_PROVIDED PASSAGE_.
════════════════════

3. OBLIGATIONS OF SIRIUS INSIGHT
3.1. The Supplier shall use all necessary means to provide the Service in accordance with the conditions set out in the Purchase Order and/or the Sales Proposal.
3.2. The Supplier agrees to employ qualified personnel in sufficient numbers for the proper performance of the Service. These personnel shall remain in all circumstances under the Supplier’s hierarchical authority, which shall provide the administrative, payroll and accounting management thereof. The Supplier certifies that its personnel are legally employed, and guarantees the legality of their status with regard to the social benefits’ and tax authorities.
4. CLIENT’S OBLIGATIONS
4.1. The Client agrees to provide the Supplier with the information and assistance agreed between the Parties required by the Supplier for the proper fulfilment of its obligations under the Agreement. In this regard, the Client undertakes to use its best efforts to provide to the Supplier, reliable, full and accurate information, consistent with the format agreed between the Parties.
4.2. If applicable, where it has subscribed to training services, the Client is informed that any cancellation or postponement of the scheduled session must be notified to the Supplier at least 48 hours in advance. Otherwise the Supplier reserves the right to obtain payment of the corresponding amounts.
4.3. The Client agrees to use the Service solely for its own internal needs.
5. NATURE OF THE SERVICE
5.1. The Client acknowledges that the Service provided by the Supplier is not intended to be used as the sole basis for the Client’s decision-making.

════════════════════

_DATA PROVIDED_.
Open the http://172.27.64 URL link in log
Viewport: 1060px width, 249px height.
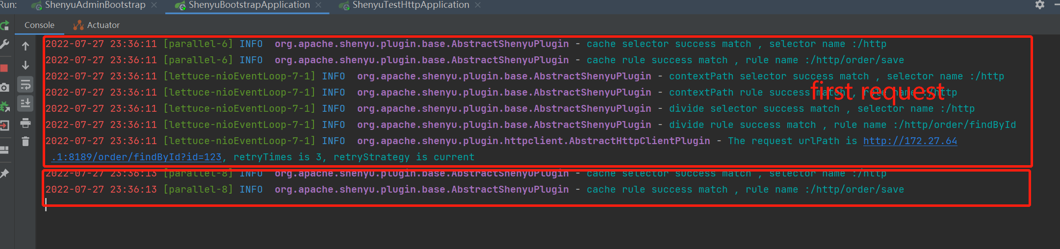coord(910,141)
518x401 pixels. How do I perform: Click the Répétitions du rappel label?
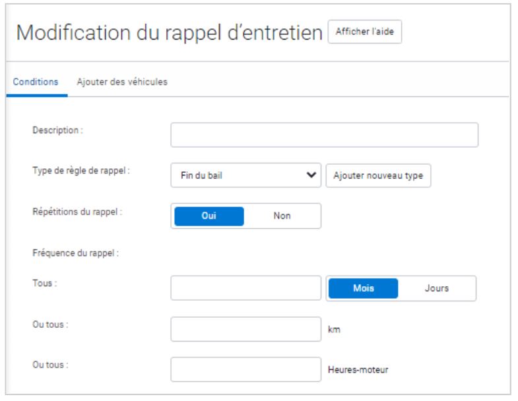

════════════════════

_DIRECTIVE A_.
Reproduce the Sirius Insight terms starting at "4. CLIENT’S OBLIGATIONS" and ending at "own internal needs.".
_DIRECTIVE B_.
Answer these questions from the Sirius Insight terms:
(i) How far in advance must the Client notify the Supplier of a cancellation or postponement of a scheduled training session?
(ii) Under whose hierarchical authority do the personnel performing the Service remain?
(iii) For what needs may the Client use the Service?
_DIRECTIVE C_.
For each statement, say whether it agrees with the Sirius Insight terms:
(i) The Client may use the Service for the needs of other businesses.
(ii) The Supplier certifies that its personnel are legally employed.
(iii) The Service is meant to be the sole basis for the Client's decision-making.

_FINAL ANSWER A_.
4. CLIENT’S OBLIGATIONS
4.1. The Client agrees to provide the Supplier with the information and assistance agreed between the Parties required by the Supplier for the proper fulfilment of its obligations under the Agreement. In this regard, the Client undertakes to use its best efforts to provide to the Supplier, reliable, full and accurate information, consistent with the format agreed between the Parties.
4.2. If applicable, where it has subscribed to training services, the Client is informed that any cancellation or postponement of the scheduled session must be notified to the Supplier at least 48 hours in advance. Otherwise the Supplier reserves the right to obtain payment of the corresponding amounts.
4.3. The Client agrees to use the Service solely for its own internal needs.

_FINAL ANSWER B_.
(i) At least 48 hours in advance.
(ii) The Supplier's.
(iii) Solely for its own internal needs.

_FINAL ANSWER C_.
(i) No: "The Client agrees to use the Service solely for its own internal needs."
(ii) Yes: "The Supplier certifies that its personnel are legally employed"
(iii) No: "is not intended to be used as the sole basis for the Client’s decision-making"